# What you need to do
Starting with the line containing "pixels, height=788 pixels." and going on through the line containing "database-size-value: 1103.25 MB is", write those lines out again with "Image resolution" swapped for "Screenshot dimensions" and everything else left unchanged.
*** Opening of Entries provided ***
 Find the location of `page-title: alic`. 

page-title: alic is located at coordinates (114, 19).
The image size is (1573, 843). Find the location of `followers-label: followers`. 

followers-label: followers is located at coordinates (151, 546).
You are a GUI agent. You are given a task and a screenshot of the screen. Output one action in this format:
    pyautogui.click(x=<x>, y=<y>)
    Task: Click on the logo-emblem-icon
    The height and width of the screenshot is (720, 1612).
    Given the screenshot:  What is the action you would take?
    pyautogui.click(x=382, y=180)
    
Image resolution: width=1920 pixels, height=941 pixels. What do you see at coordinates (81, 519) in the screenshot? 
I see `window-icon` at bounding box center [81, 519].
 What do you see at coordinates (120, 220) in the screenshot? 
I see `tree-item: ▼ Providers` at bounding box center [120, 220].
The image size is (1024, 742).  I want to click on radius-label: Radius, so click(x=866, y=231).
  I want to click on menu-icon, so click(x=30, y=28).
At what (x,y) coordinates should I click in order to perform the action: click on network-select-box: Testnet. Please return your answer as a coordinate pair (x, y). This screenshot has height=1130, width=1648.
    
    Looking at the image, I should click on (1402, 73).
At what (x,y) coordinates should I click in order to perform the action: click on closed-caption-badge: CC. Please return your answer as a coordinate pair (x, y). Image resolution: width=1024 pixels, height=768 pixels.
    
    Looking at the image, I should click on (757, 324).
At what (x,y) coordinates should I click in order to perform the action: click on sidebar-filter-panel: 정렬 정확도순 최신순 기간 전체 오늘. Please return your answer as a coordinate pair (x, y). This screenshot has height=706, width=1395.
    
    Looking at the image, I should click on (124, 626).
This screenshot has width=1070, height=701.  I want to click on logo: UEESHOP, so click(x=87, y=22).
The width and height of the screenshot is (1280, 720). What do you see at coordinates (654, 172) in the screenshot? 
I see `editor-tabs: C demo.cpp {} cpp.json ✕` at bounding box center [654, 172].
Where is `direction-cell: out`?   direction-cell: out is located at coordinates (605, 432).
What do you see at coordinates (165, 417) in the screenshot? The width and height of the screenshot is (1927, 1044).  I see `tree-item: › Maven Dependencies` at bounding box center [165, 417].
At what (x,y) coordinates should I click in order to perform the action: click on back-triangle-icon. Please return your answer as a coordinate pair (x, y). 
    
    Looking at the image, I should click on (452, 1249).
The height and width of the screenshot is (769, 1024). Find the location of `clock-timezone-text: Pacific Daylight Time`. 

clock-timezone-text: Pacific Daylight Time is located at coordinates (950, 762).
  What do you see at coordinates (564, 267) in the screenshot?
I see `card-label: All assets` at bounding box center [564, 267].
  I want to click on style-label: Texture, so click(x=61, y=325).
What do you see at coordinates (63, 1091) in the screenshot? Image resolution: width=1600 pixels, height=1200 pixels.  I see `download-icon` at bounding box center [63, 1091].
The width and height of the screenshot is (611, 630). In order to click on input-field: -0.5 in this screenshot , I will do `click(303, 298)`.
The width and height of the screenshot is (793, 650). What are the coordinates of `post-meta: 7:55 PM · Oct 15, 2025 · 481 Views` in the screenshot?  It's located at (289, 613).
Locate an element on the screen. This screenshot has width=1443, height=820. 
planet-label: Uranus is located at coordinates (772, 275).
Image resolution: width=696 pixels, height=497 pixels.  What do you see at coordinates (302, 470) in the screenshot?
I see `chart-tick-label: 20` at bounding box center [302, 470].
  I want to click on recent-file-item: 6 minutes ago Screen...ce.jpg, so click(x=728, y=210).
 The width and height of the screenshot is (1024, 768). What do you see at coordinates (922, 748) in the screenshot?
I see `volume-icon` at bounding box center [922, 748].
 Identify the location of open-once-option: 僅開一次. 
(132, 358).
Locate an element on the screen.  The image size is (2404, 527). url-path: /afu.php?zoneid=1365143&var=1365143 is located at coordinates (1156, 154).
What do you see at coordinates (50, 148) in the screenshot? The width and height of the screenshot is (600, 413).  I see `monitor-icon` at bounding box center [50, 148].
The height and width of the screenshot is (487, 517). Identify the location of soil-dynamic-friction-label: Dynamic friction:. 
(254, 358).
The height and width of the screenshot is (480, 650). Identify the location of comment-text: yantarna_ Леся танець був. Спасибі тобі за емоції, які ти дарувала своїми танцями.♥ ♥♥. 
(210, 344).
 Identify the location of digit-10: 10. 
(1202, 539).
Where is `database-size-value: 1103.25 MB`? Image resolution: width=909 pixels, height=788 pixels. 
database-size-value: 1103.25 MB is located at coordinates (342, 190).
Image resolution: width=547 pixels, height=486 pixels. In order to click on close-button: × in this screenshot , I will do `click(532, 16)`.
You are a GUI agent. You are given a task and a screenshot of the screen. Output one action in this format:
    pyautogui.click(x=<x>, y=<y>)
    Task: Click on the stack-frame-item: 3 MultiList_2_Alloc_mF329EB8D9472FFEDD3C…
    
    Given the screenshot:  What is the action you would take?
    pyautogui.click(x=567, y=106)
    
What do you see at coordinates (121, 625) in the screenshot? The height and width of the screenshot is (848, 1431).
*** Close of Entries provided ***
# Result of this task
Where is `database-size-value: 1103.25 MB`? Screenshot dimensions: width=909 pixels, height=788 pixels. 
database-size-value: 1103.25 MB is located at coordinates (342, 190).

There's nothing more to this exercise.